Da qualche settimana, sia in Italia sia in Europa, il partito del “Renzi fermati ti prego” si è arricchito di sottoscrizioni pesanti e il numero di avversari che il Rottamatore si ritrova contro, su entrambi i fronti, non è da sottovalutare. In Europa, anche per ragioni elettorali (a marzo si vota in Germania in tre regioni importanti), i partiti che si riconoscono nel Ppe non fanno più mistero di considerare il premier uno Tsipras in versione italiana e la diffidenza nei confronti del segretario Pd sta contagiando una buona parte della Commissione europea, arrivando a sfiorare alcuni pezzi da novanta della socialdemocrazia tedesca (Schulz, che di Renzi non si è mai fidato) e francese (Hollande, che di Renzi diffida da tempo). Sul versante italiano, la situazione è ancora più movimentata.

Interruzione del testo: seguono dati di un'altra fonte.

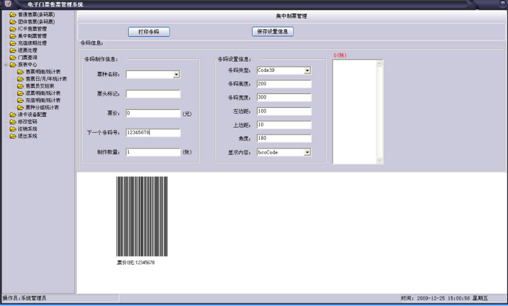Viewport: 508px width, 306px height.
Task: Select IC卡售票管理 folder in tree
Action: point(32,29)
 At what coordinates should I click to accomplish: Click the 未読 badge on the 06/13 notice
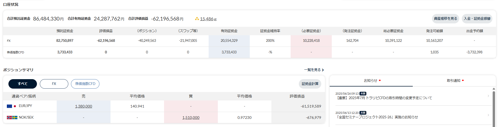(x=363, y=113)
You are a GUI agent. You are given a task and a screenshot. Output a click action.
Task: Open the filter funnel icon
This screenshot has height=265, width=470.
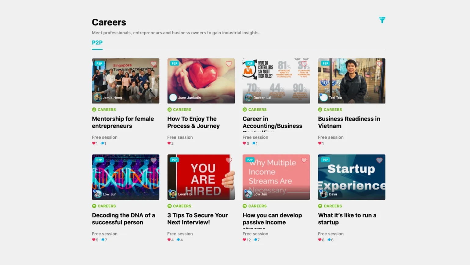[382, 20]
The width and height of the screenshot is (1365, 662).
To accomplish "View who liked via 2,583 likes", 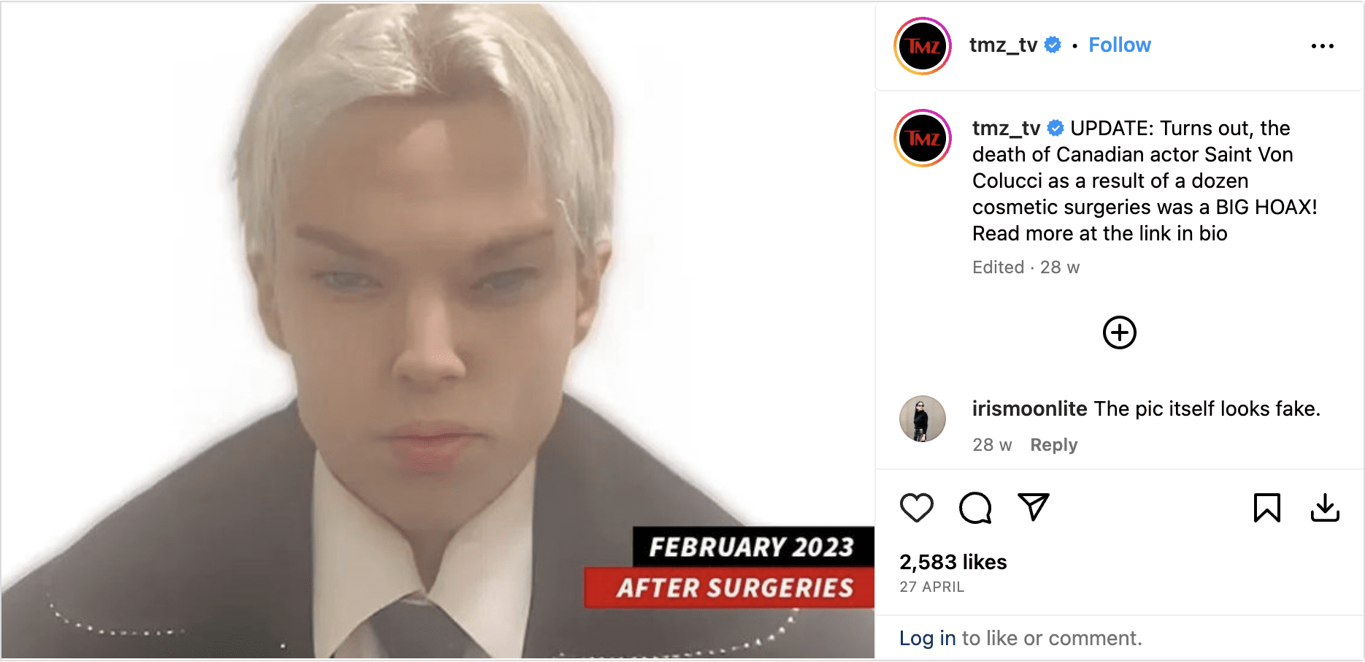I will click(953, 562).
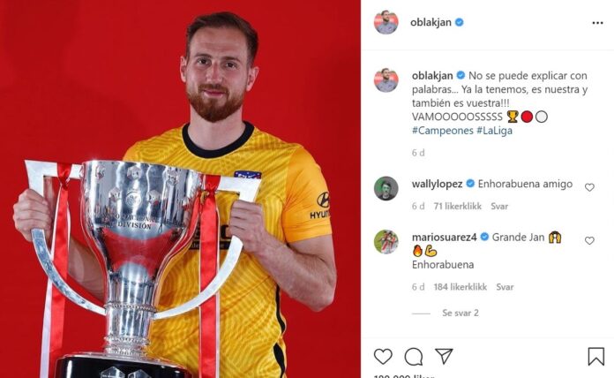Expand replies with Se svar 2
614x378 pixels.
coord(461,313)
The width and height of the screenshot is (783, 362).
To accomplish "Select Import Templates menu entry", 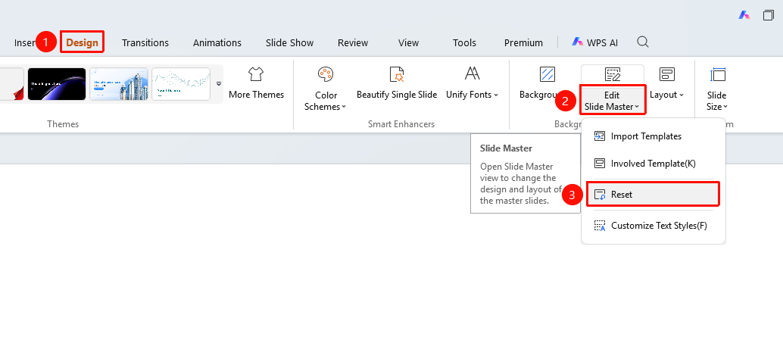I will click(x=654, y=136).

Mario Monti, intervistato ieri da questo giornale, ha sorriso di fronte all’idea che le sue critiche a Renzi potessero essere lette come il segnale che la tecnocrazia avrebbe deciso di dare una spallata al premier. Non sarà così ma un dato di fatto va colto. Nessuno tra gli ex presidenti del Consiglio avuti dall’Italia negli ultimi vent’anni (Berlusconi, Prodi, Amato, D’Alema, Letta, Monti) sostiene Renzi. E se al club degli ex premier si aggiungono pezzi importanti dell’establishment (Consiglio di stato, Corte dei Conti, Magistratura democratica, sindacati, strutture diplomatiche orfane di un rappresentante a Bruxelles, una parte di classe dirigente che, Fiat a parte, si riconosce nell’azionariato del Corriere) si potrebbe avere la percezione che Renzi viva in un fortino assediato. E’ una mezza verità. Sul fronte europeo, Renzi immagina di costruire un asse con i volti emergenti della nuova socialdemocrazia (socialisti spagnoli, socialisti portoghesi, socialisti alla Syriza, socialisti alla Valls e alla Macron) ma la ragione per cui il presidente del Consiglio nella sua battaglia contro l’Europa del nord sente di avere le spalle coperte è legata a quattro fattori.

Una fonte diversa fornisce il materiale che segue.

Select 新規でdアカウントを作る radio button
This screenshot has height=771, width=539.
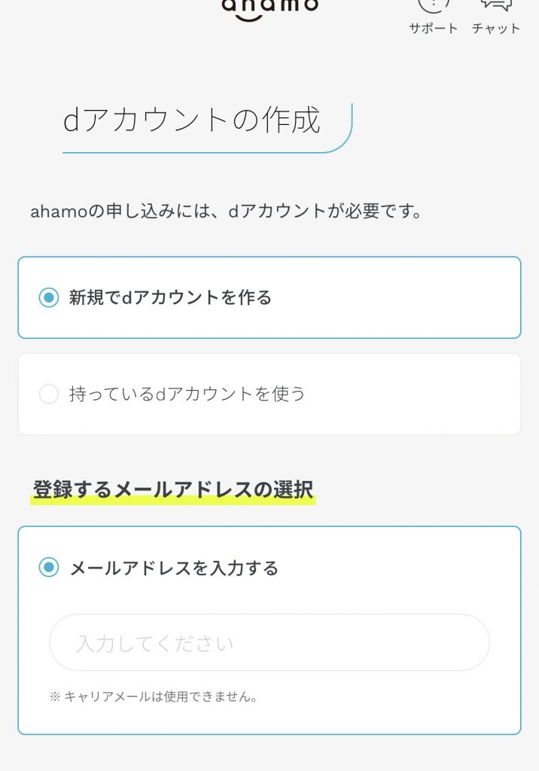50,297
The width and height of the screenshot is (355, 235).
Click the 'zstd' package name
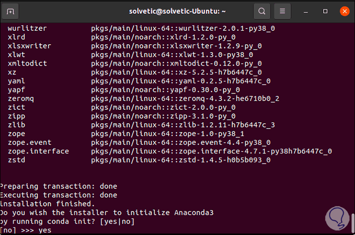(17, 160)
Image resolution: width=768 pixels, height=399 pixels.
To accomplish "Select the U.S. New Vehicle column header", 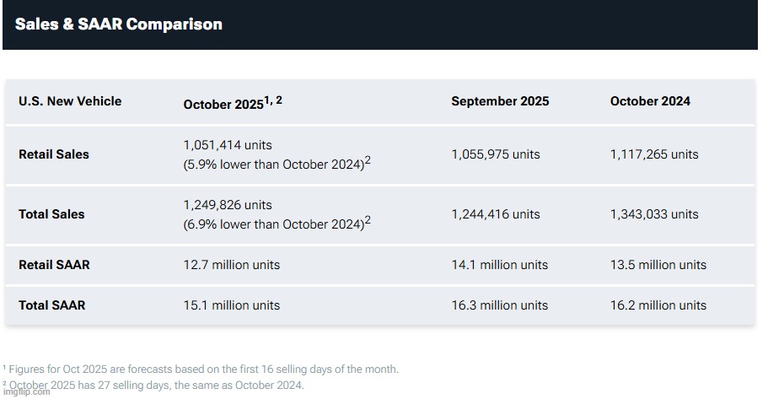I will pyautogui.click(x=70, y=101).
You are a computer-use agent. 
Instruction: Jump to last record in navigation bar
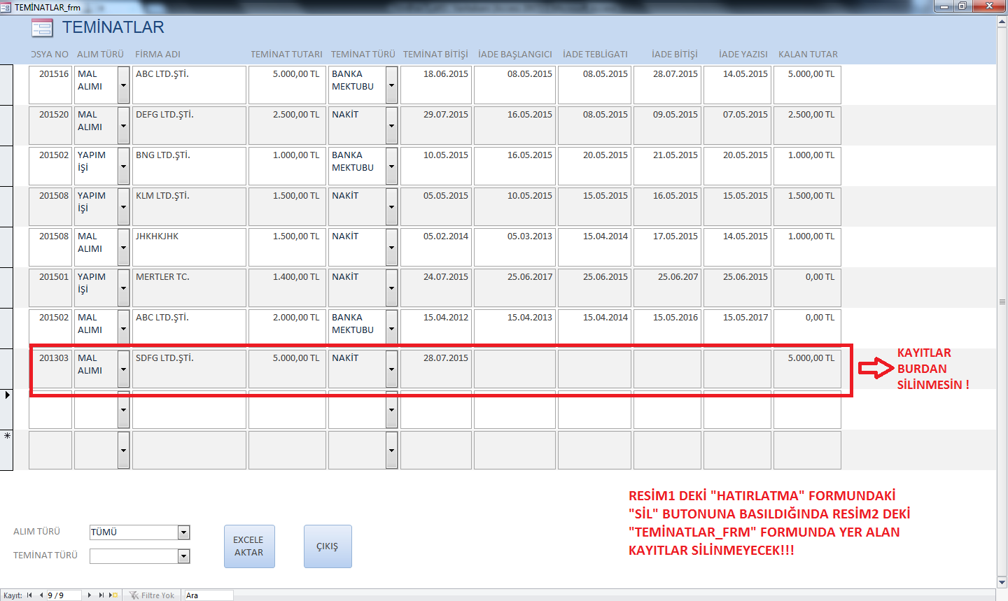[x=102, y=595]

Primo: il sostegno dell’Amministrazione americana, quella presente, Obama, e forse anche quella futura, Clinton (sostegno che si lega anche al generoso supporto offerto al nostro paese dalla più grande società di investimenti del mondo, BlackRock).
Secondo: l’alleanza con Putin (che ha una sua importanza anche nell’ottica dei nuovi equilibri militari nel medio oriente, compresa la Libia).

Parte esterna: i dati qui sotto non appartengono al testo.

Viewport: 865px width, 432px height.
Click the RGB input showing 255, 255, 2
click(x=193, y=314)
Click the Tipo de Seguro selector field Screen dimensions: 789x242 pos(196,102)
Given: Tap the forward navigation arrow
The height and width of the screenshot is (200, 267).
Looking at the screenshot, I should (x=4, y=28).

Terzo: la triangolazione con pezzi di establishment europeo legati alla sinistra che non si riconoscono nell’attuale sinistra dei loro paesi (molti imprenditori vicini ai laburisti inglesi a disagio con Corbyn, un pezzo di classe dirigente francese a disagio con Hollande, come Matthieu Pigasse, proprietario del Monde, giornale divenuto molto sensibile al tema “la sinistra francese deve fare come quella italiana”).
Quarto: l’appoggio offerto dalle più importanti istituzioni italiane, Quirinale, Mef e Bankitalia, alle battaglie portate avanti in Europa (dove anche Draghi, pur nutrendo delle riserve su alcuni passaggi del renzismo, non è ostile al premier).
[**Video_box_2**]La stabilità del renzismo passa da qui e a questi punti di forza ne vanno aggiunti altri due. Da un lato, Renzi può far pesare in Europa il suo essere a capo del partito più importante d’Italia che non ha perso una sola elezione da quando è al governo. Dall’altro lato, la ragione per cui il premier è immunizzato dalla rivolta di un pezzo di establishment è che dopo due anni di governo, con molte caselle di potere occupate (manca solo la guardia di finanza), non esiste nel nostro paese un establishment più forte di quello renziano. L’establishment, oggi, è Renzi. E sarà anche per questo che il mirino della rottamazione non poteva che spostarsi laddove le caselle non sono state ancora conquistate da Renzi: l’Europa, naturalmente.